DIXIE

NAME: Dixie
COUNTY: Pawnee
ROADS: 2WD
GRID: 1
CLIMATE: Hot Humid Summer, Cold may snow in Winter
BEST TIME TO VISIT: Late spring, early summer
COMMENTS:  There are only a handful of residents, and a few that have lived there since the 1940s. This family currently owns half the original town site. Most residents left before Keystone Lake was built in the early 1960s.

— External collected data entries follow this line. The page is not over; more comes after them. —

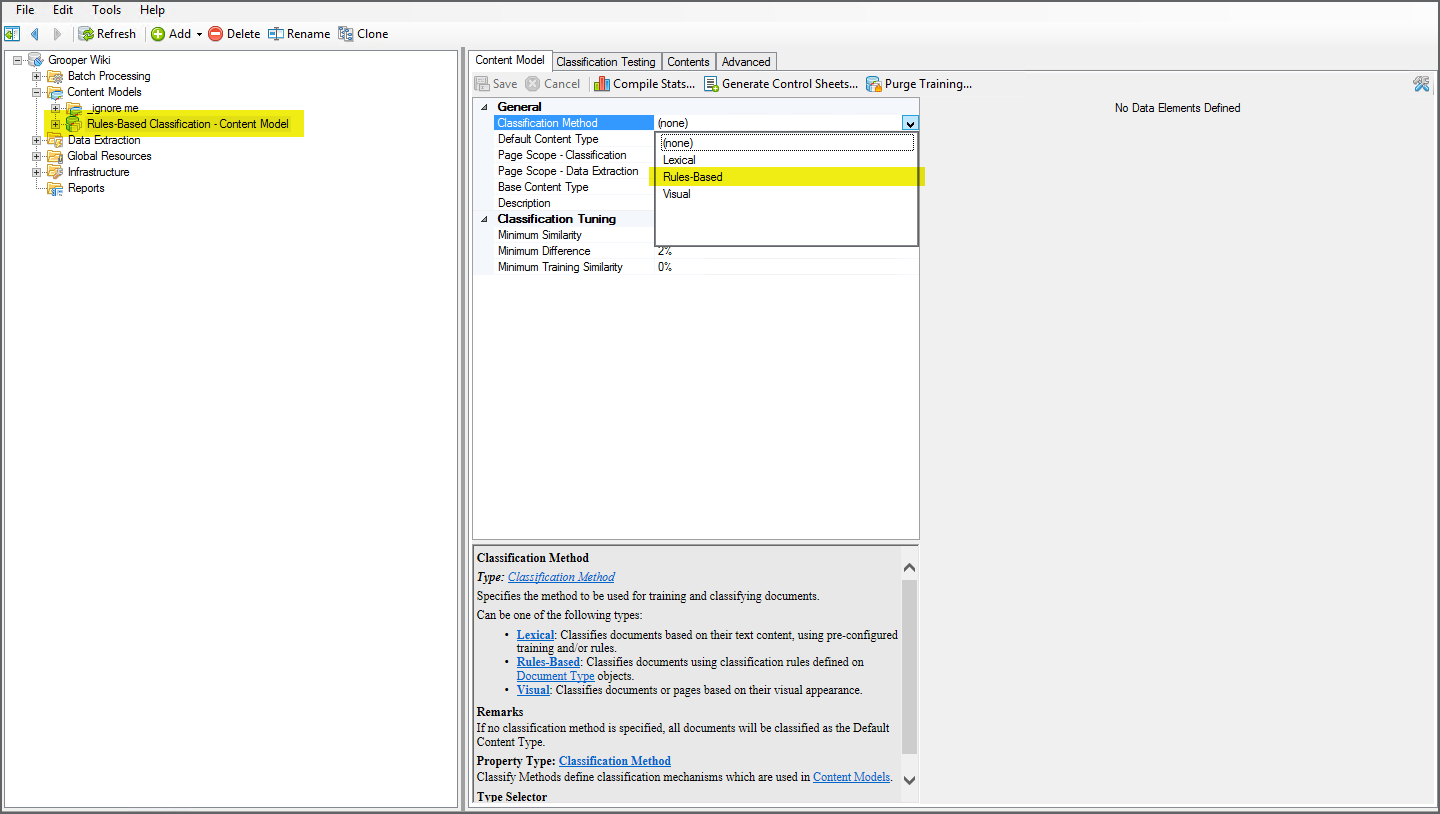Click the Purge Training icon

(x=874, y=84)
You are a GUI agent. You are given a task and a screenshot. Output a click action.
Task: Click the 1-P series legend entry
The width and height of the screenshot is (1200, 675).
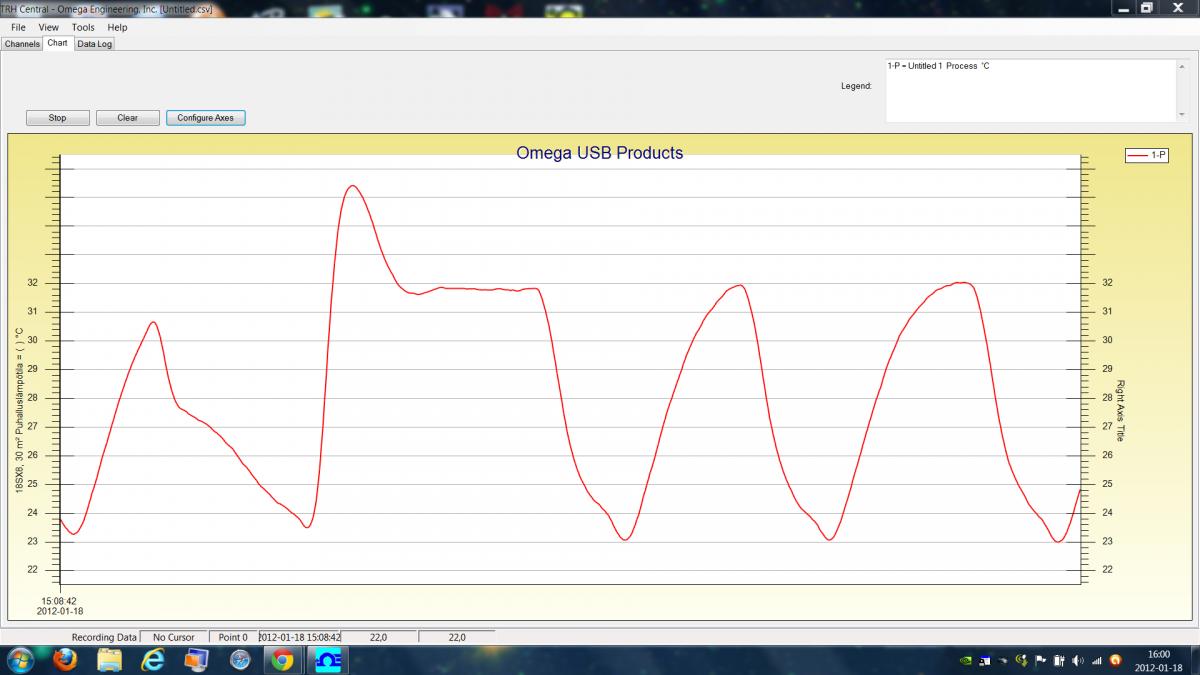[1147, 155]
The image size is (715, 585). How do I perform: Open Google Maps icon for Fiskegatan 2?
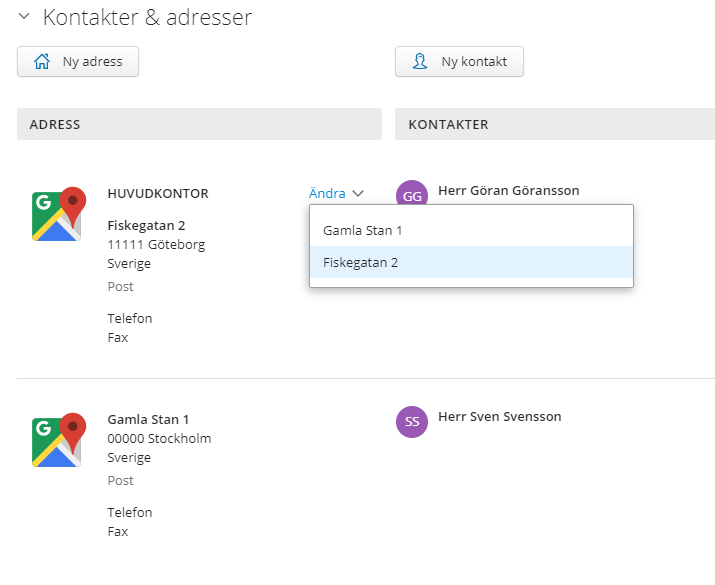(x=59, y=214)
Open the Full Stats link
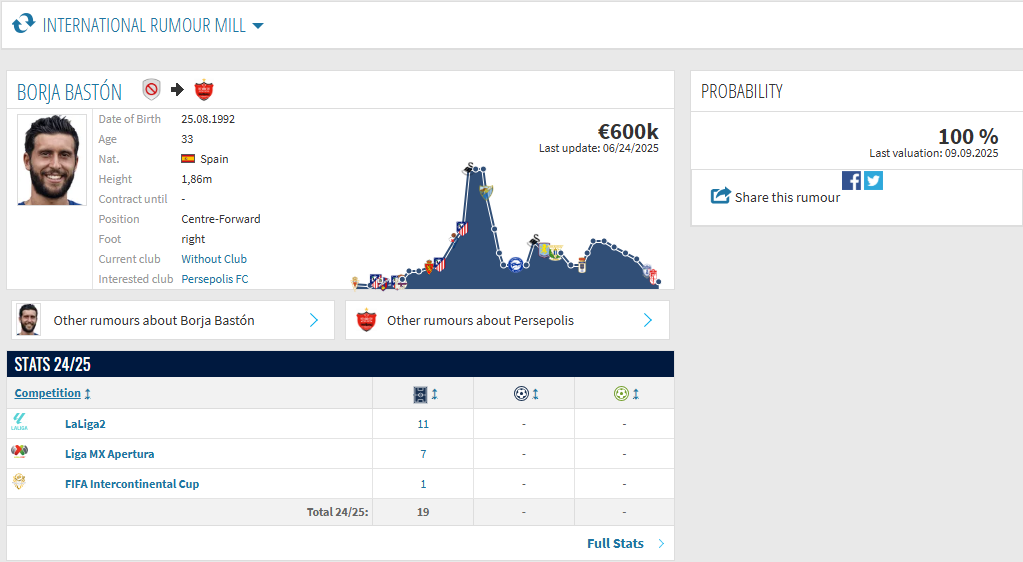The height and width of the screenshot is (562, 1023). pyautogui.click(x=615, y=543)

REMAINS: Some walls are left to the school. Some foundations. These are located partially on private property and partially on government property  
Dixie is located south of Cowskin Bay North on Keystone Lake. It is surrounded by the towns of Cleveland, Osage, Prue, and Westport in Pawnee County, OK. Founder and founding date is currently unknown. One of the prominent families came to Dixie and bought their land and a cabin from an Indian (most likely Pawnee) with $60 and a cow pony and a milk cow. This family is still there. The "main street" in its heyday was composed of a grocery store which contained the post office, 2 churches (likely Baptist and Methodist), and the school which is still partially standing after a tornado took most of it down in the 1970s. There were several houses to the north side of the town and about 3 large farms to the south. The economy was driven by cotton farming. In order to clear your land title you were required to build a house, drill a water well, and plant several fruit type trees. 
The Dixie Cemetery was originally located approximately 1/4 mile east the school. Before Keystone Dam was built and the surrounding land flooded, the interred bodies were moved to present day Dixie and Bear Creek Cemetery off Highway 64 south of Cleveland, Oklahoma. 
Dixie became a ghost town with few remaining inhabitants in the early 1960s.